The Pandemic Has Exposed How Broken Our Housing System Is

It’s a Thursday morning in July at the Jackson County Circuit Court in Kansas City, Missouri and Judge Mary Weir is running one of four landlord-tenant dockets processing housing cases — usually landlords seeking to evict their tenants.

These state courtrooms, which typically try cases involving payday lenders and financial companies, move fast. Advocates defending renters describe them as assembly lines, and Judge Weir isn’t in the mood to wait.

“It is now 9:30 a.m., this is a landlord-tenant docket,” she says. “Folks, if you’re on the phone as a defendant, you should know you do have the right to defend yourself, but you also have the right to hire a lawyer. And you should know if you do represent yourself, the rules of evidence, and the rules of procedure still apply. You do not get a break because you’re not a lawyer, that is the law.”

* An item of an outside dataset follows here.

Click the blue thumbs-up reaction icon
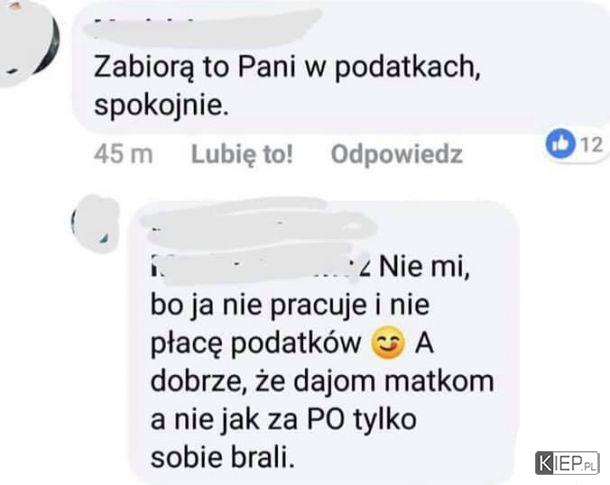The image size is (610, 485). [x=560, y=144]
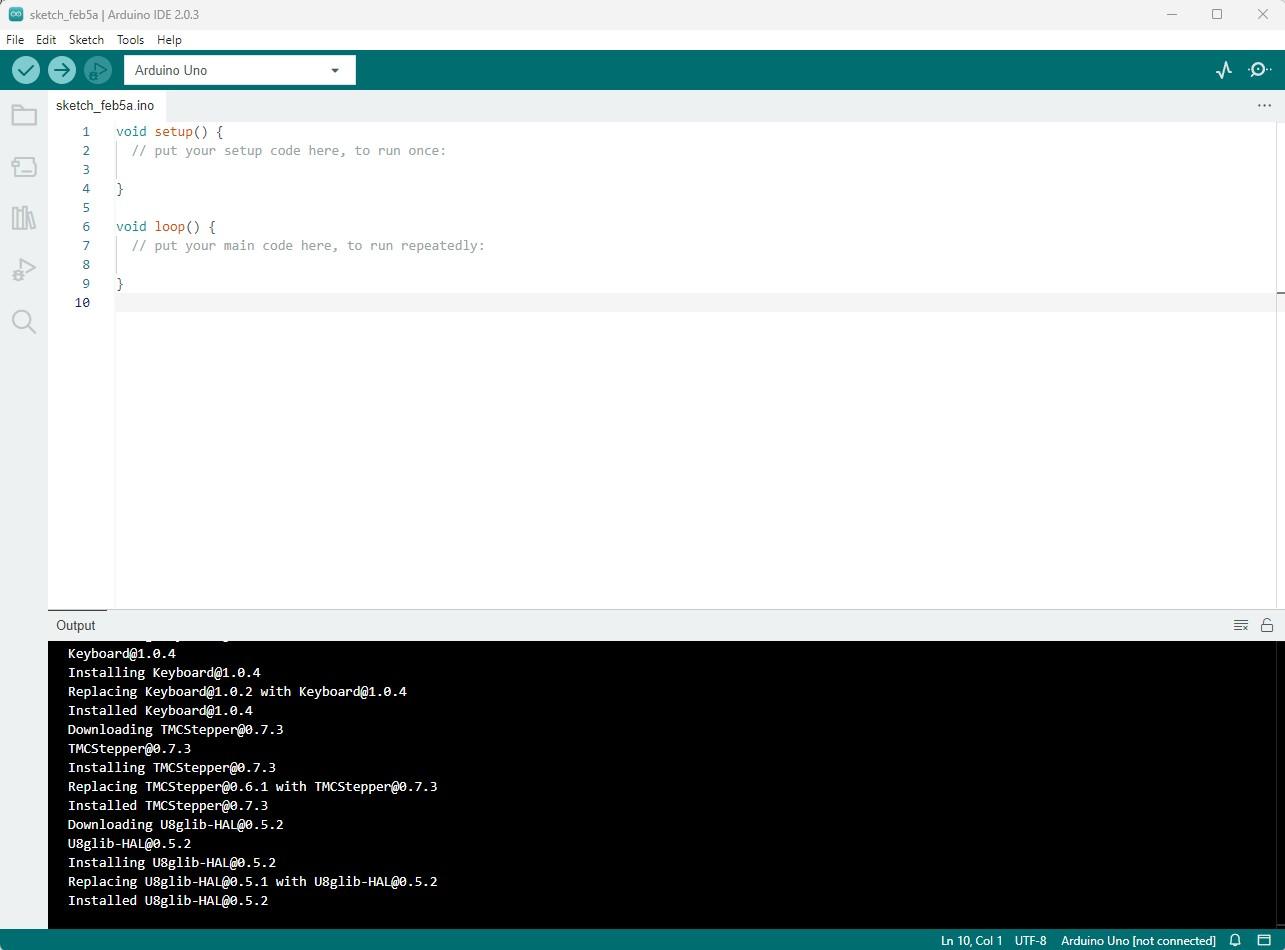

Eviction courts have adjusted to Covid: Defendants can show up in person after a temperature check and pass through a metal detector; they mill about wearing masks until they’re called and are told to stand on blue dots taped on the floor as their cases are decided.

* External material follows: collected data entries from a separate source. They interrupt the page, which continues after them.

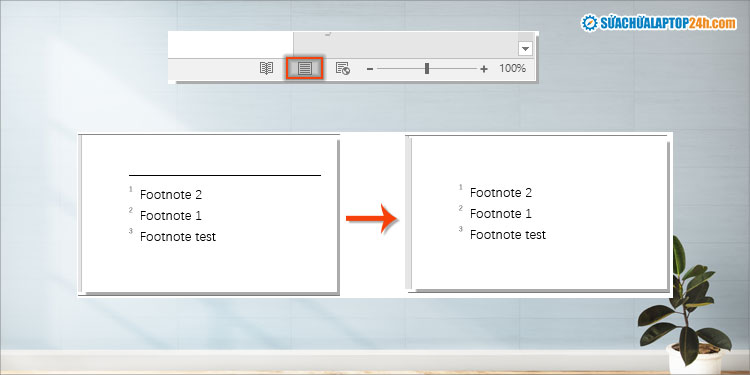The width and height of the screenshot is (750, 375).
Task: Click 'Footnote test' in right panel
Action: click(x=508, y=234)
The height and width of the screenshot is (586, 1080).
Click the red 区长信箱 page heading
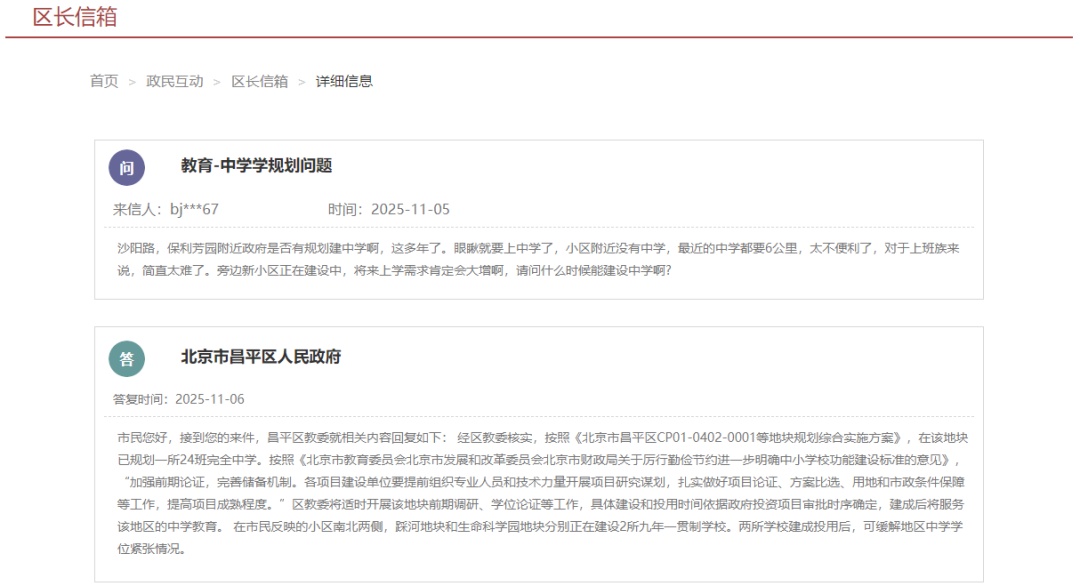[x=74, y=17]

“For those who appear, the tension is palpable,” says Gina Chiala, a staff attorney and executive director of the Heartland Center for Jobs and Freedom, which provides free legal assistance to tenants. “They’re watching other tenants go down in flames, leaving confused and in tears, and they know they’re next. Judges don’t like evicting people, and they have a lot of cases, so they end up processing them quickly and glossing over what’s going to happen next. I know what’s happening; in 14 days, someone is going to come to that tenant’s door and kick them out.”

Those who don’t want to show up — and most won’t — can use the conference line and WebEx video conference option, approved by the Missouri Supreme Court. Listening to a recording of one of these calls in Weir’s court, it has all the irritations of dialing in to a meeting — odd scratches and refrains of “can you hear me now.” The reality is when the call is over, some participants will have lost their homes.

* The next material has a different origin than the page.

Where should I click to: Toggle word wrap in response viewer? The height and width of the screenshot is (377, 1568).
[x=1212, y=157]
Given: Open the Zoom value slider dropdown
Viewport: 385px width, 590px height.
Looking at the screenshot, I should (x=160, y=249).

On this morning, one elderly lady asks for and is granted a delay; she’s about to restart her job at Walmart, suggesting she’ll soon have money for back rent. Another man gets a delay so he can have a translator; it takes a few questions before it’s established he’s deaf. But mostly, it’s default judgments. After Judge Weir reads the name of a case — typically a real estate firm versus some tenant — and nobody answers, she’ll wait a few moments, then announce a default. Eviction granted. Showing up in person at least offers the chance to get advice from Heartland or another legal aid group, which can make a difference.

“It’s bonkers to think justice is being served over a conference call,” says Wilson Vance, campaign manager for KC Tenants, a grassroots organization that fights for local renters. “They can’t even mute individual participants; there are babies crying, sirens going past the window. The judge doesn’t even have to look you in the eye to displace you. It makes me sick to my stomach thinking how many people have been wrongfully evicted.”

Ever since Missouri’s statewide Covid-19 eviction moratorium expired on May 31, the court has gradually resumed operation. In July, the court heard 245 rent and possession cases; there have been 270 more through August 25. Court records show that’s a third of last year’s volume, but much of June and July was spent going through the backlog. Chiala suspects that’s because attorneys for landlords were waiting for the CARES Act moratorium to expire, and rent was often covered by stimulus cash. Advocates and tenant activists fear with Covid lingering, hopes for more federal stimulus dwindling, and temporary renter protections expiring, tenants in Kansas City, and the nation, will soon experience more video conference calls like the ones in Judge Weir’s courtroom.

Chiala calls remote court a “mockery of due process,” and a St. Louis legal advocacy group, ArchCity Defenders, is challenging the practice in state supreme court. She says that oftentimes tenants can’t hear the landlord’s attorney during trial, strain to show evidence over a weak video connection, and worst of all, might blurt something out during trial without consulting with their lawyer. (A spokesperson for the Jackson County Court said “we have found that hearings via video and telephone conference have worked well for the litigants, the attorneys, and the judges.”)

All the flaws exposed by Covid are on display during these proceedings. Heartland, which is one of several legal aid groups providing assistance, only has the budget to provide a single attorney in court during a time when up to 200 cases are being heard a day. Black and Brown populations — more likely to have low incomes, or be employed in the service industries, or have pre-existing health conditions — have to choose between rolling the dice on potentially unreliable remote options, or showing up in person and risking infection for a chance at due process. In pre-pandemic days, roughly 70% of defendants didn’t show up, daunted by the courtroom process and unable to secure counsel; Chiala only has anecdotal data, but believes a majority of tenants aren’t showing up now, either.

“A lot of tenants have faith in the system,” Chiala says. “They have hard lives, they want to believe the court process is fair, that there will be sympathy because they lost their job to a pandemic. They don’t know how bad the system is rigged against them.”